03 November 2011

"Not that I loved Caesar less, but . . .


that I loved Rome more."

Origin of this phrase . . .

from The Tragedy of Julius Caesar (Act III, Scene II) by William Shakespeare, believed to have been written in 1599. It portrays the 44 BC conspiracy against the Roman dictator Julius Caesar, his assassination and the defeat of the conspirators at the Battle of Philippi. It is one of several Roman plays that Shakespeare wrote, based on true events from Roman history.

The phrase is spoken by the character Marcus Brutus, a close friend of Caesar and a praetor, a title granted by the government of Ancient Rome to men who servedin twocapacities: commander of an army and as a magistrate. Brutus allows himself to be cajoled into joining a group of conspiring senators because of a growing suspicion that Caesar intends to turn Rome into a monarchy under his own rule.

The senators assassinate Caesar by stabbing. The last is Brutus and Caesar utters the famous line "Et tu Brute'?"
BRUTUS
Be patient till the last. Romans, countrymen, and lovers!
Hear me for my cause, and be silent that you may hear.
Believe me for mine honor, and have respect to mine
honor that you may believe. Censure me in your wisdom,
and awake your senses that you may the better judge.

If there be any in this assembly, any dear friend of Caesar’s,
to him I say that Brutus' love to Caesar was no less than his.
If then that friend demand why Brutus rose against Caesar,
this is my answer:
not that I loved Caesar less, but that I loved Rome more.

Rome is certainly a place to love. Even the most mundane things are sometimes interesting.

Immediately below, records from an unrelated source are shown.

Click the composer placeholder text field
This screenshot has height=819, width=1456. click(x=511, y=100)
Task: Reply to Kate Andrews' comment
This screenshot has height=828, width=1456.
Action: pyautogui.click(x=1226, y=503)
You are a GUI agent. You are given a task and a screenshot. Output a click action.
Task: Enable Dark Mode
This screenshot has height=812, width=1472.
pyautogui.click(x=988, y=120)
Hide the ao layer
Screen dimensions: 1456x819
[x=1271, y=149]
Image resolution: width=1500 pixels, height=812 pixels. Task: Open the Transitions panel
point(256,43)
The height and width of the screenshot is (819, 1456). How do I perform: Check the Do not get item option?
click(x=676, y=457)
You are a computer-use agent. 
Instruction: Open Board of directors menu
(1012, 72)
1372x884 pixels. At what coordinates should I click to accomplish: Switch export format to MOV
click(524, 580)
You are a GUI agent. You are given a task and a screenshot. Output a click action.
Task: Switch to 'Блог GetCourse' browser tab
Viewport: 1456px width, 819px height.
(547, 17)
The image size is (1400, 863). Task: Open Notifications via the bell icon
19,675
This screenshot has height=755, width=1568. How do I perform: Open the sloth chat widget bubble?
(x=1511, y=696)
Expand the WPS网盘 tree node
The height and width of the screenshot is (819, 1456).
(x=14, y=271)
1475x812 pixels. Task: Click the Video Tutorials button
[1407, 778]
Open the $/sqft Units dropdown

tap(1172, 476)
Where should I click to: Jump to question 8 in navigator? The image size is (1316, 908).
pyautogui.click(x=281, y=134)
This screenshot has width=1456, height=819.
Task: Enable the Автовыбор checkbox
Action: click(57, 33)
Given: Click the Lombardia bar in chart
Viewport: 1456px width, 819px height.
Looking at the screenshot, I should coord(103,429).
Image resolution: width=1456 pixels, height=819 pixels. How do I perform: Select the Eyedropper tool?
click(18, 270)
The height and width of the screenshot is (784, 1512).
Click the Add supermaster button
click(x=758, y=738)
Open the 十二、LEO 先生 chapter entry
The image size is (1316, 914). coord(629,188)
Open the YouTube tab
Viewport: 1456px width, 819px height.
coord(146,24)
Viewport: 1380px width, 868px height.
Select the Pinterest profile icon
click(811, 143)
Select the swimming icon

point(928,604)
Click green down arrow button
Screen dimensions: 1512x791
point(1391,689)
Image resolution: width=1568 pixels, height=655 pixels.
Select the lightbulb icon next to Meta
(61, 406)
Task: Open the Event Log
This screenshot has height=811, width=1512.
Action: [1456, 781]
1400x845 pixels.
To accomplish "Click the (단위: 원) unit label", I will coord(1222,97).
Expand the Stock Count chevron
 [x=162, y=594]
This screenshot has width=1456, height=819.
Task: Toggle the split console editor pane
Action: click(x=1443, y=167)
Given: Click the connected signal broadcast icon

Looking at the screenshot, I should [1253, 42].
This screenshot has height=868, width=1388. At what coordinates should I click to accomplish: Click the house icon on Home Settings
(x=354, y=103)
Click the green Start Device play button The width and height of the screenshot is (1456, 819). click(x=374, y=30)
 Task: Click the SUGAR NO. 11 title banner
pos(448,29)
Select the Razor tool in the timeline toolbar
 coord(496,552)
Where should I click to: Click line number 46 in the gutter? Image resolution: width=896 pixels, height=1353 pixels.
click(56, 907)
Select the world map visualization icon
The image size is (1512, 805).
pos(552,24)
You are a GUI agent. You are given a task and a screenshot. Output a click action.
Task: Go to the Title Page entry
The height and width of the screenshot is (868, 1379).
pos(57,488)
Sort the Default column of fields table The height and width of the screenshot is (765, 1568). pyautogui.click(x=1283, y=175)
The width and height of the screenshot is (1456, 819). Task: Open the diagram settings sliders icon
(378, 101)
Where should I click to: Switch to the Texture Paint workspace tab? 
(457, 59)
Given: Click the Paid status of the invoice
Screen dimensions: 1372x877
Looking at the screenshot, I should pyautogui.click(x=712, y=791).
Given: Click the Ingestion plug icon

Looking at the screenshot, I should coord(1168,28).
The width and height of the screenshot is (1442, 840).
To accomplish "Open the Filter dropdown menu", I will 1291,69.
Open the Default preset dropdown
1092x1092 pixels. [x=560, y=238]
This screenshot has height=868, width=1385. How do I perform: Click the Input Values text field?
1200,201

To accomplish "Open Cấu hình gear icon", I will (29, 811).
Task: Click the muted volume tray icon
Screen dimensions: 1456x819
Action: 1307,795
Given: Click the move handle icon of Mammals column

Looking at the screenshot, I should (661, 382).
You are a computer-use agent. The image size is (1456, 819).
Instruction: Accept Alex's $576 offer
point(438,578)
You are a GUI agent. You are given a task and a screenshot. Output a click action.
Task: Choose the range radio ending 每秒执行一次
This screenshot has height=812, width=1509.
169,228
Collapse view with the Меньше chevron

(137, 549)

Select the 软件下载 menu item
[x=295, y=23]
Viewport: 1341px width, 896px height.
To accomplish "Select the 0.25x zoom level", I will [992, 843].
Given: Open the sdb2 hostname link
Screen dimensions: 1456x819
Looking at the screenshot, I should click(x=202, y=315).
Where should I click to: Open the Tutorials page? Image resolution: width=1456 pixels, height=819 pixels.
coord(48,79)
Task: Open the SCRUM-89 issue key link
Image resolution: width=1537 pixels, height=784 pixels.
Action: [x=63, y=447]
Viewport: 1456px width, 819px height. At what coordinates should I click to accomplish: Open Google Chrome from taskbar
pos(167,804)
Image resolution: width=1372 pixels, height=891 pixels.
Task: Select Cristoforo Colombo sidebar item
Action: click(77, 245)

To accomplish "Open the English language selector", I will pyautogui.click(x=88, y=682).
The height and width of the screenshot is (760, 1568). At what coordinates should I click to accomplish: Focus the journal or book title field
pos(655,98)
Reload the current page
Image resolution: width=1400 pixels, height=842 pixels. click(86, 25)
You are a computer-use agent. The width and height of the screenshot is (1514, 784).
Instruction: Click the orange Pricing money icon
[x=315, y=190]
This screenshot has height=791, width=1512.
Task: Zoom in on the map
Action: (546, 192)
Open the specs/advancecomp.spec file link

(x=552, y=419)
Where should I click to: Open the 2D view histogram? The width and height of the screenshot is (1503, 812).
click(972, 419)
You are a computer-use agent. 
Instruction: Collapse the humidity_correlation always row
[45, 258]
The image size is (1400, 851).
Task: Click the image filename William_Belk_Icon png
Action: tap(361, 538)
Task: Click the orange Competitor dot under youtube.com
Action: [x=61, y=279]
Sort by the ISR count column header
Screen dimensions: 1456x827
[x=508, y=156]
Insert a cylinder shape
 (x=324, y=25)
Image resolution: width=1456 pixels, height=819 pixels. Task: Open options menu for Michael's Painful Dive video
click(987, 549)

Here's where Ross and I spent about an hour one morning. You may remember that Ross had been backpacking for a couple of weeks before we joined him in Italy so he was running low on clean laundry. We hand-washed his essentials at the hotel, but realized quickly they were never going to air dry.


So we went in search of a laudromat (lavanderia) to dry them. Fortunately we were directed to this one as we would never have found it on our own.


The lady was really nice and even gave us an Italian newspaper to pass the time. It was clear she had all the essentials for a busy day of doing laundry. Just watching her busy herself was worth the trip. It was an hour we won't soon forget.


The Piazza Navona


You can see from the map it runs beside the Tiber River.


Central to the piazza is this huge Fountain of the Four Rivers (Fontana dei Quattro Fiumior) by Gian Lorenzo Bernini . The whole area is surrounded by restaurants. The square is built on the site of the Stadium of Domitian. Built in the 1st century AD,the ancient Romans came here to watch the "games".


In the background you can see the Baroque church Sant'Agnese in Agone. No photos are allowed and it was dark at that time so we heeded the rule.


The guy in the far right gives you an idea of the size of this fountain.


Documenting we were actually there :)


At one end of the square is this Fountain of Neptune. At the other end is the Fontana del Moro, which unfortunately we did not see.


As we walked back toward the hotel we passed another little church, stepped inside and took this photo. Another beautiful place not even on the map. I don't even know the name of this church.


One afternoon we went out for a walk with no particular destination in mind and came upon this nice fountain which also serves as a roundabout. We have a lot of roundabouts in Belgium, but none quite this elaborate.


It's actually the Fountain of the Naiads (Fontana Delle Najadi). In Greek mythology, naiads were a type of nymph who presided over fountains, wells, and streams.


At this same juncture was this church. It doesn't look like much on the outside, but we decided to peak inside just to see what might be there.


Naturally, it was another beautiful church with a famous architect - Michelangelo. It is the Basilica of Santa Maria degli Angeli e dei Martiri (Basilica of Saint Mary and the Martyrs).


This is a sundial by astronomer and mathemetician, Francesco Bianchini. There is a small hole in the wall that casts a light on it. It was used 1) for the Pope to check the accuracy of the Gregorian calendar, 2) to accurately predict Easter, and 3) to give Rome a meridian line.


The Piazza Colonna is another of the many squares in Rome.


Earlier in the day we'd walked by here and I snapped this photo. I didn't do a very good job of capturing the bronze statue of St. Paul on top.


The square is named for this massive Column of Marcus Aurelius which has stood here since 193 CE (Common Era - traditionally identified with AD).


The intricate spiral picture tells the story of the Danubian and Marcomannic wars waged by Roman Emperor Marcus Aurelius from 166 until his death in 180.